What is needed - Copy out the entries starting at the line that contains "The height and width of the screenshot is (404, 750)." and ending at the line that contains "(274, 636).", changing every "location" to "position" and leaving all other text unchanged.
[[ Data listing open ]]
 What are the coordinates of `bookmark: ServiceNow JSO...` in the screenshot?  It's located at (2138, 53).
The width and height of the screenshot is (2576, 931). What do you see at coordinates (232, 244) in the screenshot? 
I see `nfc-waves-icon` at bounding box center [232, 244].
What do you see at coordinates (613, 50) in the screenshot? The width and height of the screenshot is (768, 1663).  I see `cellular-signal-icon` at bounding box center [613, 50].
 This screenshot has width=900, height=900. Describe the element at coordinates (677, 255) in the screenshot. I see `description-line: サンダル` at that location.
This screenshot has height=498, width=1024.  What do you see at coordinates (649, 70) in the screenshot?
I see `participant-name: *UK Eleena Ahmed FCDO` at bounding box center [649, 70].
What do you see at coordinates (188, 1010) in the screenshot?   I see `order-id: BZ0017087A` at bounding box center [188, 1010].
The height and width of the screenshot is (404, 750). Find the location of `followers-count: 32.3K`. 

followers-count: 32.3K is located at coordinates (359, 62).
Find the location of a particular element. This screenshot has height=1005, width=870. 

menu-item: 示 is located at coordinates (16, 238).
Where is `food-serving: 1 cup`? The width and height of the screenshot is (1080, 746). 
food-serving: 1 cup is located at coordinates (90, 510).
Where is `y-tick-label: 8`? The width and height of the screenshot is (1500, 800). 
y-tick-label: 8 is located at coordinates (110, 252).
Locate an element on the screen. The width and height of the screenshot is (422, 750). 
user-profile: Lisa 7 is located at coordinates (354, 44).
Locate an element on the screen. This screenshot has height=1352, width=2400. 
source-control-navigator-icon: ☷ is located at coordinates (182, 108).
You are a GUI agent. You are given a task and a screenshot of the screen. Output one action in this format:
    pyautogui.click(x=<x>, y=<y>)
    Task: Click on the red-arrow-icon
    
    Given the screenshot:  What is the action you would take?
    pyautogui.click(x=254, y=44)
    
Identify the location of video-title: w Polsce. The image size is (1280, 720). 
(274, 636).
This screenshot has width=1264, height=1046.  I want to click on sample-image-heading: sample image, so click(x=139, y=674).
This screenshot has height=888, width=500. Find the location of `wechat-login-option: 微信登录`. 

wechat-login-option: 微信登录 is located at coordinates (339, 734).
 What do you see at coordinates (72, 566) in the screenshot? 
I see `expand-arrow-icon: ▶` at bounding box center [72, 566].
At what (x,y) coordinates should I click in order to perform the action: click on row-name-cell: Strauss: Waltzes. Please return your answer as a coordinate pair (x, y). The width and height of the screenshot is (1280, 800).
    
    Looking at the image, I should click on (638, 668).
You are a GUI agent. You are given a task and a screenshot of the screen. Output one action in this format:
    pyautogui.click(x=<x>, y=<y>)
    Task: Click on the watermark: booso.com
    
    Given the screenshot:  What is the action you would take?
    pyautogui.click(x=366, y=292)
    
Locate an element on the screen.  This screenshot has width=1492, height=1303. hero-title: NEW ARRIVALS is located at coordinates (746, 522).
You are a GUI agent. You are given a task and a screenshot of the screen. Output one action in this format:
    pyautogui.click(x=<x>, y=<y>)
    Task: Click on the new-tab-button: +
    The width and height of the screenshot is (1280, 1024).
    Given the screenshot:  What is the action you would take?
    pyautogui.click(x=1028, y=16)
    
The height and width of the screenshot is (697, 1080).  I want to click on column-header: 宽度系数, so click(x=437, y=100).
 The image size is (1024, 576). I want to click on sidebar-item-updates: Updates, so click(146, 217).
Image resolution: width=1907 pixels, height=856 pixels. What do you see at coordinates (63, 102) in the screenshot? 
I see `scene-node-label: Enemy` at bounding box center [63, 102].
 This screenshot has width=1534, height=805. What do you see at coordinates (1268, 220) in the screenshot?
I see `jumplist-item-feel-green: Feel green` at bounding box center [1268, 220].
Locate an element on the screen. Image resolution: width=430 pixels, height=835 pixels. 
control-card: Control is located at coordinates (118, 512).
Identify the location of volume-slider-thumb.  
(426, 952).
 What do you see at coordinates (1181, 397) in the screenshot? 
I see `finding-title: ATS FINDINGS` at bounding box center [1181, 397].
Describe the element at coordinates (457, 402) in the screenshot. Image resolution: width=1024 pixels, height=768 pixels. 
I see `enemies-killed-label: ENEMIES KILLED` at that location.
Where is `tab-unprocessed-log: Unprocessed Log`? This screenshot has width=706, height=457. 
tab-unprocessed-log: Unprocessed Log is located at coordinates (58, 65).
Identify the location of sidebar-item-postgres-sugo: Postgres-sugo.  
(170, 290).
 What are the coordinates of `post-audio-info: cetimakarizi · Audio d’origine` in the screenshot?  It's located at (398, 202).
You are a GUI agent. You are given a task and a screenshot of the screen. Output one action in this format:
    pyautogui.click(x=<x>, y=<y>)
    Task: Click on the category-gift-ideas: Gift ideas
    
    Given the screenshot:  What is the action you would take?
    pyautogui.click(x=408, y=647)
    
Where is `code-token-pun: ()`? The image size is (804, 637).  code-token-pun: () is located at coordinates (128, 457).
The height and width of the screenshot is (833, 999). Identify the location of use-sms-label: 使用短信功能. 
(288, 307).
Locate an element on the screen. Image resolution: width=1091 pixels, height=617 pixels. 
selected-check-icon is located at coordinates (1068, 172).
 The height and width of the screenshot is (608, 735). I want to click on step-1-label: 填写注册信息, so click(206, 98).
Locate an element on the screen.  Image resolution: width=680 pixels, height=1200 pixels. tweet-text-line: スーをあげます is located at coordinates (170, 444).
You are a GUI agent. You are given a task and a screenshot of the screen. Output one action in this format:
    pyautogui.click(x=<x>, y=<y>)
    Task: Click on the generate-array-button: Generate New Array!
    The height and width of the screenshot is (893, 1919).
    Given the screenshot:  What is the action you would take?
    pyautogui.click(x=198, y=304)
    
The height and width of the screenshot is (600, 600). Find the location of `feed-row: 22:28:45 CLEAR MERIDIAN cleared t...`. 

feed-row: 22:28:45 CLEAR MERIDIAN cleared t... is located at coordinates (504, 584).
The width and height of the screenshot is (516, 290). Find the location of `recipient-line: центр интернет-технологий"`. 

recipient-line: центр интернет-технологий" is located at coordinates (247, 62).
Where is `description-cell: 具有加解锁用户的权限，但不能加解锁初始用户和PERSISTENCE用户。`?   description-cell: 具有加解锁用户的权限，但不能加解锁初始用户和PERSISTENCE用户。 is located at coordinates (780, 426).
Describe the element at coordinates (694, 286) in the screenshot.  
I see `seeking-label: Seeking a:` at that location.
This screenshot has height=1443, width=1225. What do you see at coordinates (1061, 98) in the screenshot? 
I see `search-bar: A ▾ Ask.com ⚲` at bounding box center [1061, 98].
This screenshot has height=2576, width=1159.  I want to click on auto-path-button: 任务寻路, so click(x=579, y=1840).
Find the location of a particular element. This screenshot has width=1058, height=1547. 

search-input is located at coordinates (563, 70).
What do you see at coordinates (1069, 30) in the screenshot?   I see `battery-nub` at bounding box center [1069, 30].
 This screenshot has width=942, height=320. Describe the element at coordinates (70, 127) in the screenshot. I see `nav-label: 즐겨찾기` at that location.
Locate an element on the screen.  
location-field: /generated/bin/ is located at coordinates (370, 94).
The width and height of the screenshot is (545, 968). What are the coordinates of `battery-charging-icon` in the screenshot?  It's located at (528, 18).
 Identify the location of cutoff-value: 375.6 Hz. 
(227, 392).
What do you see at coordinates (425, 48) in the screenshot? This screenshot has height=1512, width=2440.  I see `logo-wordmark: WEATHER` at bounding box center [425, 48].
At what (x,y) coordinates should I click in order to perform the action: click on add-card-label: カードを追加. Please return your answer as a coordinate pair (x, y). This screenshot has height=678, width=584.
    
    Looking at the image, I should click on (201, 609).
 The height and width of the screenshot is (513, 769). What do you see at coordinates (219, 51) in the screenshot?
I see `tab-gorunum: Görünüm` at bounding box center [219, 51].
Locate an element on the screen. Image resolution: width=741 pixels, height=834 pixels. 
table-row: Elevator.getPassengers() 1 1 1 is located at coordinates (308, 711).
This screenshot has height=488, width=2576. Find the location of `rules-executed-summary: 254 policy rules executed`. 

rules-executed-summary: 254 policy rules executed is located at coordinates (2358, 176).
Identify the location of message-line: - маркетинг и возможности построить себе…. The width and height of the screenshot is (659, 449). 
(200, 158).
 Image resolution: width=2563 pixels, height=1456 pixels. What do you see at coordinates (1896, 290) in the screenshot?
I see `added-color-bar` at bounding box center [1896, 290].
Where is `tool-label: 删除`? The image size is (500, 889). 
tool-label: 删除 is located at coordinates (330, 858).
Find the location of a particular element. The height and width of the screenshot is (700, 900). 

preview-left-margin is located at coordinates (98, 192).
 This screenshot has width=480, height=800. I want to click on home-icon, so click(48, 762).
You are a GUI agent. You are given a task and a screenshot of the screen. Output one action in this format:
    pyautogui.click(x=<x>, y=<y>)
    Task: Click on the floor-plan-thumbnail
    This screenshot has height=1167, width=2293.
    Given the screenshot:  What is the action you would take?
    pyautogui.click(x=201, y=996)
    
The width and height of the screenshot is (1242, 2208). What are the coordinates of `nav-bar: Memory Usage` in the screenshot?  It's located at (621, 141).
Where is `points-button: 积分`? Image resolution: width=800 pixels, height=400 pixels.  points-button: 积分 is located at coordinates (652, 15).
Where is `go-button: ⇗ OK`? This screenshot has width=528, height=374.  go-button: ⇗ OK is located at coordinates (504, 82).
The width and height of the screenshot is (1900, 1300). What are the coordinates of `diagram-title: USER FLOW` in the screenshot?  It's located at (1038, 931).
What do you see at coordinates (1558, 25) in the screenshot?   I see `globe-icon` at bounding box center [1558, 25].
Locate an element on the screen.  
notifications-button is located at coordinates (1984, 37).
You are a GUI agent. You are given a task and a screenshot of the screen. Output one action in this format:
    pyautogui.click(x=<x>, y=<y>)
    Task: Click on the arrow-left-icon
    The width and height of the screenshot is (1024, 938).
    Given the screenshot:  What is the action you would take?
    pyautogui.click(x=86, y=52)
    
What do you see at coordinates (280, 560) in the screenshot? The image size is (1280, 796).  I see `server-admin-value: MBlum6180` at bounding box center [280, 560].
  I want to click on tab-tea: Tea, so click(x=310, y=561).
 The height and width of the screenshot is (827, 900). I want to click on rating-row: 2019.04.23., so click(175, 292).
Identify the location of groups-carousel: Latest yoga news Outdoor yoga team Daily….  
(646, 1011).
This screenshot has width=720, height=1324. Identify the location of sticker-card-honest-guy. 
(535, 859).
[[ Data listing closed ]]
Written solution -
The height and width of the screenshot is (404, 750). Find the position of `followers-count: 32.3K`. 

followers-count: 32.3K is located at coordinates (359, 62).
Find the position of a particular element. This screenshot has height=1005, width=870. 

menu-item: 示 is located at coordinates (16, 238).
Where is `food-serving: 1 cup`? The width and height of the screenshot is (1080, 746). 
food-serving: 1 cup is located at coordinates (90, 510).
Where is `y-tick-label: 8`? The width and height of the screenshot is (1500, 800). 
y-tick-label: 8 is located at coordinates (110, 252).
Locate an element on the screen. The width and height of the screenshot is (422, 750). 
user-profile: Lisa 7 is located at coordinates (354, 44).
Locate an element on the screen. This screenshot has height=1352, width=2400. 
source-control-navigator-icon: ☷ is located at coordinates (182, 108).
You are a GUI agent. You are given a task and a screenshot of the screen. Output one action in this format:
    pyautogui.click(x=<x>, y=<y>)
    Task: Click on the red-arrow-icon
    
    Given the screenshot:  What is the action you would take?
    pyautogui.click(x=254, y=44)
    
Identify the position of video-title: w Polsce. The image size is (1280, 720). 
(274, 636).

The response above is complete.